WRITTEN INSTRUCTION: In the credit agreement amendment below, which section of the Credit Agreement is rewritten under the heading "Designation as Credit Facility"? Please answer briefly.

In addition, the last paragraph of Section 10.02(b) of the Credit Agreement is
hereby amended to read in its entirety as follows:

                  "Anything in this Agreement to the contrary notwithstanding,
no waiver or modification of any provision of this Agreement that has the
effect (either immediately or at some later time) of enabling the Borrower to
satisfy a condition precedent to the making of a Loan of any Class shall be
effective against the Lenders of such Class, unless the Required Revolving
Credit Lenders, Required Tranche A Term Loan Lenders, Required Tranche B Term
Loans Lenders or Required Tranche C Term Loan Lenders (whichever of such Class
is so affected) shall have concurred with such waiver or modification."

                  3.15  Designation of Loans as "Credit Facility".  Section
10.13 of the Credit Agreement is hereby amended to read in its entirety as
follows:

                  "SECTION 10.13.  Designation as Credit Facility.  NCI hereby
designates each of the Commitments and Loans hereunder as the "Credit Facility"

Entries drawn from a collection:
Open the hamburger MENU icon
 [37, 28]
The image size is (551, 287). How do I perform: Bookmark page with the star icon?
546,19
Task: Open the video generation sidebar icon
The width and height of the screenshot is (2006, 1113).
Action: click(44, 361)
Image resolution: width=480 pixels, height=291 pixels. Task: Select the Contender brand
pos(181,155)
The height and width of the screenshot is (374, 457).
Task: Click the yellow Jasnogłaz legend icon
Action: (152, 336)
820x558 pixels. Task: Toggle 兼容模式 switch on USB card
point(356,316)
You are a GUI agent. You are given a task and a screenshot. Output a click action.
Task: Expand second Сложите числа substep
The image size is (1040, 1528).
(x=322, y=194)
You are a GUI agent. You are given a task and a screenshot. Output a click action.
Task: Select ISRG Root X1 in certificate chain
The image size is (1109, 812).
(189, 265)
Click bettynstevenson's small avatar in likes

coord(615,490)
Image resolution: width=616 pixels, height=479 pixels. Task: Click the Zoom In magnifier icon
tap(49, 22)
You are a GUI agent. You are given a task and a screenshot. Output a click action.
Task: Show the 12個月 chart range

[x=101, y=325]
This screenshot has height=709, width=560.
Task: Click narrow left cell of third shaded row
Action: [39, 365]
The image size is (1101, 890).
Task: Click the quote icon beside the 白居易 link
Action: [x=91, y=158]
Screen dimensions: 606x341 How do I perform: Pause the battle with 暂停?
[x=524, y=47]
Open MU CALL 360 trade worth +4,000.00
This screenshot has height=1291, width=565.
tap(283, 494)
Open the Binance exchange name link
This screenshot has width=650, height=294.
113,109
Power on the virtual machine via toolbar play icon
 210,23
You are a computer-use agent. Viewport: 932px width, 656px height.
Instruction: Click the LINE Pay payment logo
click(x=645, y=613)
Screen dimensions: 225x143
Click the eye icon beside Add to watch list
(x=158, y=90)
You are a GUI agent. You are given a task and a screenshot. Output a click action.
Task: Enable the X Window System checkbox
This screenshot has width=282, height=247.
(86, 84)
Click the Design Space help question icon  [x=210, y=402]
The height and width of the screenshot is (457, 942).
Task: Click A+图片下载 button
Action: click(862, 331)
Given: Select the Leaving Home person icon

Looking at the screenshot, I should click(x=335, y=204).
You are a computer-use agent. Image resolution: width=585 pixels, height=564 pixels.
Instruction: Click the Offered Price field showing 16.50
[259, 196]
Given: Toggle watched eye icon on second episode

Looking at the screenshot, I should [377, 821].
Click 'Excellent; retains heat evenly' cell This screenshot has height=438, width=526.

THE SOLUTION: Section 10.13.